En fin de compte, la capacité à lutter contre la corruption, à renforcer les institutions nationales et à préserver l’intégrité territoriale est le reflet direct de la compétence de ceux qui sont au pouvoir. La situation désastreuse qui se déroule en RDC devrait servir de leçon de prudence aux futurs dirigeants, non seulement au Congo mais dans toute l’Afrique. Sans institutions fortes et autonomes et sans dirigeants attachés aux intérêts nationaux plutôt qu’à une validation extérieure, le cycle de l’instabilité et du sous-développement persistera.
Conclusion
L’un des principes fondamentaux du leadership est que si l’autorité peut être déléguée, la responsabilité ne l’est pas. Par conséquent, la crise actuelle en RDC ne doit pas être considérée simplement comme l’échec ou le recul des FARDC, mais plutôt comme le reflet du recul et de l’abdication continue des responsabilités des dirigeants de Kinshasa. Les échecs des dirigeants engendrent l’insécurité et servent de moteur au néocolonialisme en Afrique.
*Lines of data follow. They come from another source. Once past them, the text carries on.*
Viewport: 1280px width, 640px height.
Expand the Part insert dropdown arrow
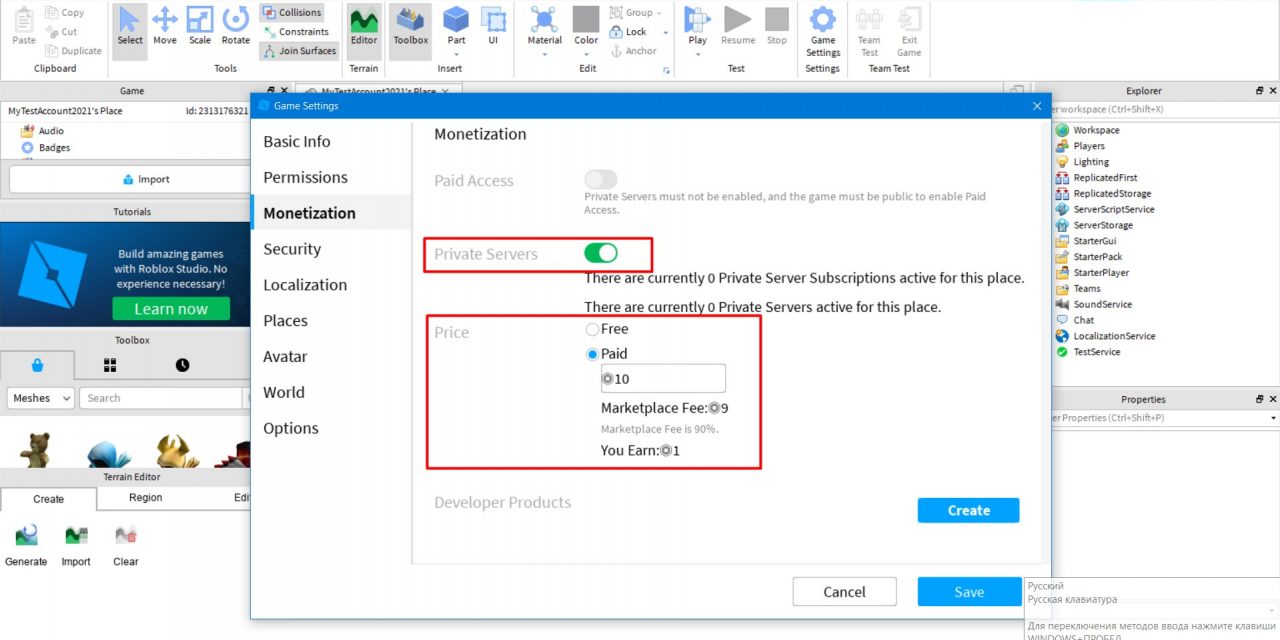coord(456,54)
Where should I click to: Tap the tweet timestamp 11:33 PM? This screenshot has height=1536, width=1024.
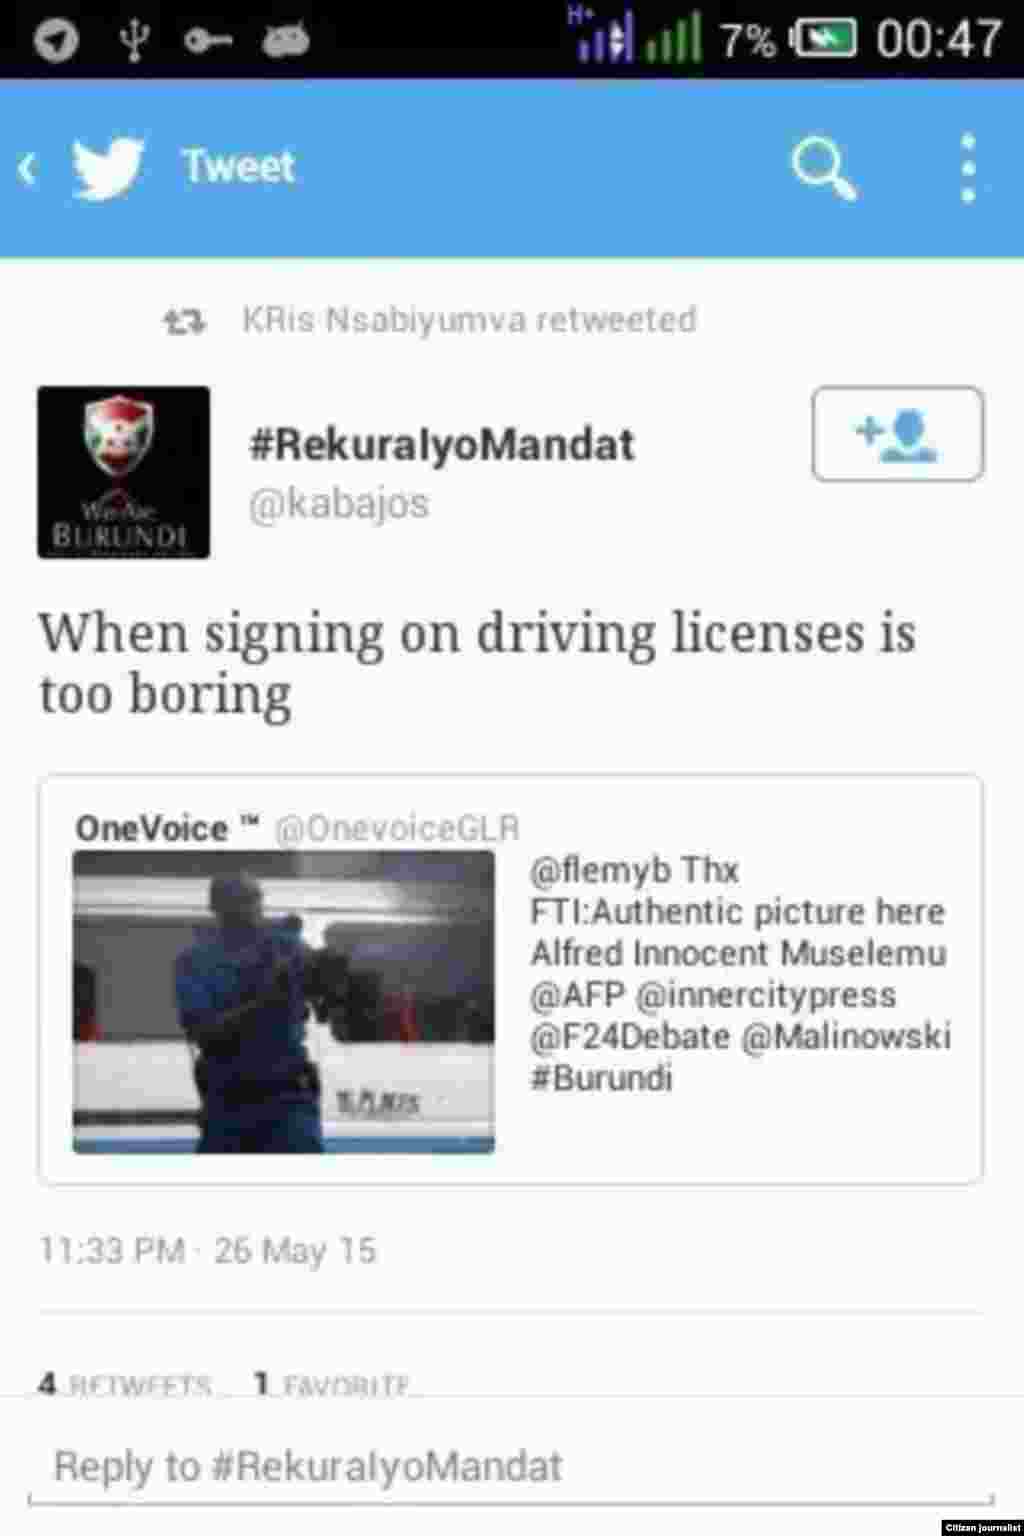112,1250
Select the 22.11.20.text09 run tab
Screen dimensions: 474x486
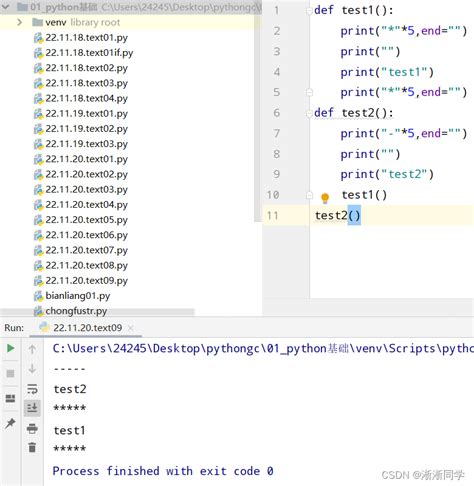click(87, 328)
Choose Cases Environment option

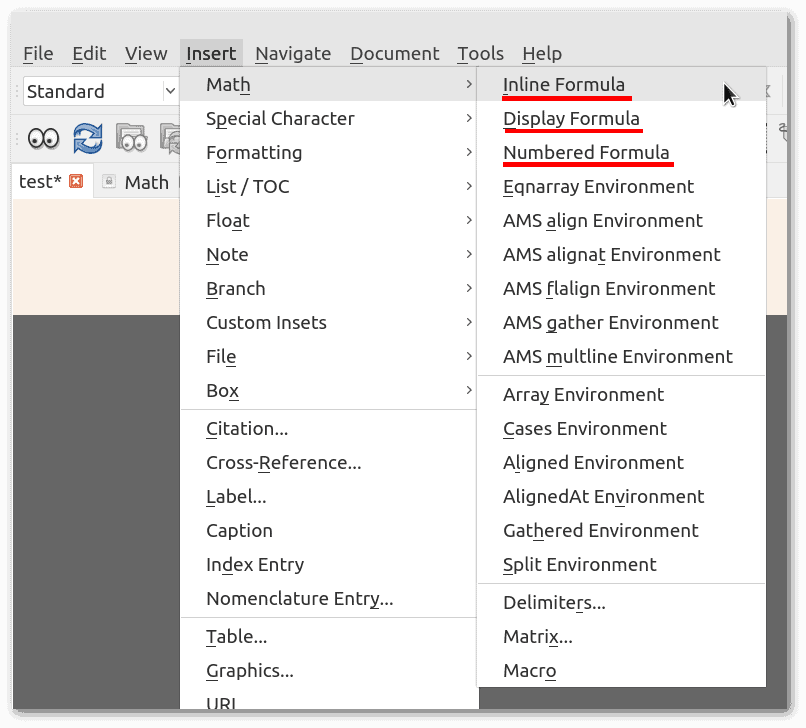(x=584, y=429)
Le rétablissement de la dignité sur le continent dépend de l’émergence de dirigeants responsables et compétents.
Les jours, les semaines et les mois à venir restent incertains pour des millions de Congolais, dont beaucoup ont été déplacés par la guerre, tandis que ceux qui restent vivent dans la peur constante de ce que l’avenir leur réserve. Plus que jamais, la RDC a un besoin urgent de changement, non seulement dans les conditions qui prévalent sur le terrain, mais aussi dans son leadership.